Other Cost Reductions
Many firms use a misguided “save people first” approach to cost cutting, so they attempt to reduce travel, subscriptions, conferences, equipment, telephone costs, etc., before they try any of the above approaches. That may seem like a good idea, but reducing the salesperson’s minutes on a mobile phone might reduce sales more than the initial cost-savings.
In addition, a carpenter can’t really do his job without a sharp saw, nor can a programmer without her latest software tools.
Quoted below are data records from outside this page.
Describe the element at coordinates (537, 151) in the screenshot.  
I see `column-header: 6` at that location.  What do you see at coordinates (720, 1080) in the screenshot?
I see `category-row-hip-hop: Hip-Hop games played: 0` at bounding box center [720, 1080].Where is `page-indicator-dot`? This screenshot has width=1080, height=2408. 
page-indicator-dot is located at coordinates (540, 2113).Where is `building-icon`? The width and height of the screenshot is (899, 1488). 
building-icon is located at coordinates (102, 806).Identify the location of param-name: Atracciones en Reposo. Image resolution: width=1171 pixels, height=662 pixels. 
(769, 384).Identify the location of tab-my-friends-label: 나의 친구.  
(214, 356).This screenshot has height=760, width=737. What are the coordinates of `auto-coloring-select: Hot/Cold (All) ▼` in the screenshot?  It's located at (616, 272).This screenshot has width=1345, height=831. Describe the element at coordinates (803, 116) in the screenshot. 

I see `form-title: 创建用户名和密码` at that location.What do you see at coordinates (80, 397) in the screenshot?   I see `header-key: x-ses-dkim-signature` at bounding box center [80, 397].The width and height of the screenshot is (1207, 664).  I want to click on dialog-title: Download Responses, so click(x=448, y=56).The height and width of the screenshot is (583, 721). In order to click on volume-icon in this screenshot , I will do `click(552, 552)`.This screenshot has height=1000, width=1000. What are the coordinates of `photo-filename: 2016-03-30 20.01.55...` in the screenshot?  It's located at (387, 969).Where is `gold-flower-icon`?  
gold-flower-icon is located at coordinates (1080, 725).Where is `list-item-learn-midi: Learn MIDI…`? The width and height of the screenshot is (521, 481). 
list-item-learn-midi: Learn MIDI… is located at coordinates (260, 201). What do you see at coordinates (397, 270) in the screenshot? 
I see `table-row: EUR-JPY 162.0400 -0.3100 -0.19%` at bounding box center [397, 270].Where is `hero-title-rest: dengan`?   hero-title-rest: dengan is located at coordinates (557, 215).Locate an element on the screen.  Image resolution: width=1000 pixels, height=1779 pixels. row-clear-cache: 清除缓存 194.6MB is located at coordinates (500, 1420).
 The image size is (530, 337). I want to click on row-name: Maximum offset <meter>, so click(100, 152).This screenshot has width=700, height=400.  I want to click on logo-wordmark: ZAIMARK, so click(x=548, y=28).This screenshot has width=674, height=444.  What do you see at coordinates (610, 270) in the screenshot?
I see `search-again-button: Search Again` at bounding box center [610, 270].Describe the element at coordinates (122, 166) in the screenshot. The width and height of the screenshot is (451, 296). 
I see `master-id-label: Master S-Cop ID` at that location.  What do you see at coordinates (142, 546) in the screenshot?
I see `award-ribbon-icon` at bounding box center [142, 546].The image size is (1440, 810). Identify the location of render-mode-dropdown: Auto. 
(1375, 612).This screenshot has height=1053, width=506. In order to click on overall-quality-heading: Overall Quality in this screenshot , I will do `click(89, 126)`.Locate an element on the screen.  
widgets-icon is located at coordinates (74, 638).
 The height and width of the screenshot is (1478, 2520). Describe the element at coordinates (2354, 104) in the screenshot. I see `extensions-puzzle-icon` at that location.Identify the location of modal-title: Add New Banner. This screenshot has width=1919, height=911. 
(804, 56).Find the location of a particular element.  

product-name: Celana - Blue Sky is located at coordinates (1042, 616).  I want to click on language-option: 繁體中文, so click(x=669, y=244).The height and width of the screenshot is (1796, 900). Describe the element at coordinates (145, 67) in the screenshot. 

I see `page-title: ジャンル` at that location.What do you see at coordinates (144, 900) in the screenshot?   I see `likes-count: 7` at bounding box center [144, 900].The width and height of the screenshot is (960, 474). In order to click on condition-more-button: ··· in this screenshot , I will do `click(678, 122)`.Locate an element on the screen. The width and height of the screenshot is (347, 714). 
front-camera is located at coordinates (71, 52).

The key is to use reduction approaches where the impact on productivity and innovation is considered and measured along with initial cost reduction.
Final Thoughts
As you can see from this checklist, the highest-impact approaches with the least-negative impacts on top performers are reducing contingent workers, surgical layoffs focused on poor performers, expanded use of productivity improvement tools, better use of technology, and the long-term outsourcing of work where the level of work fluctuates significantly.
On the other end of the spectrum, voluntary buyouts and furloughs to reduce salary costs have the most negatives associated with them.
The most important thing to remember is that you should set specific measurable goals before each action relative to both the short and long term, then check to see if those goals were actually met. In many cases, you’ll be surprised to find that some of the approaches have so many negative unintended consequences that you will not have decreased cost due to negative impacts on productivity and top-performer turnover.